[Element and text location data]
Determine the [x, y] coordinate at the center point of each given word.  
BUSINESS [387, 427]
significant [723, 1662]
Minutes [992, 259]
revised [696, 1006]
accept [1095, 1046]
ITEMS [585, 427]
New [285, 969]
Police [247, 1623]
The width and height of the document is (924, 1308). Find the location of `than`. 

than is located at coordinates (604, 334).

» **Set task**: Could you return every one of the entries above word for word?

» **Written answer**:
Determine the [x, y] coordinate at the center point of each given word.  
BUSINESS [387, 427]
significant [723, 1662]
Minutes [992, 259]
revised [696, 1006]
accept [1095, 1046]
ITEMS [585, 427]
New [285, 969]
Police [247, 1623]
The width and height of the document is (924, 1308). Find the location of `than`. 

than is located at coordinates (604, 334).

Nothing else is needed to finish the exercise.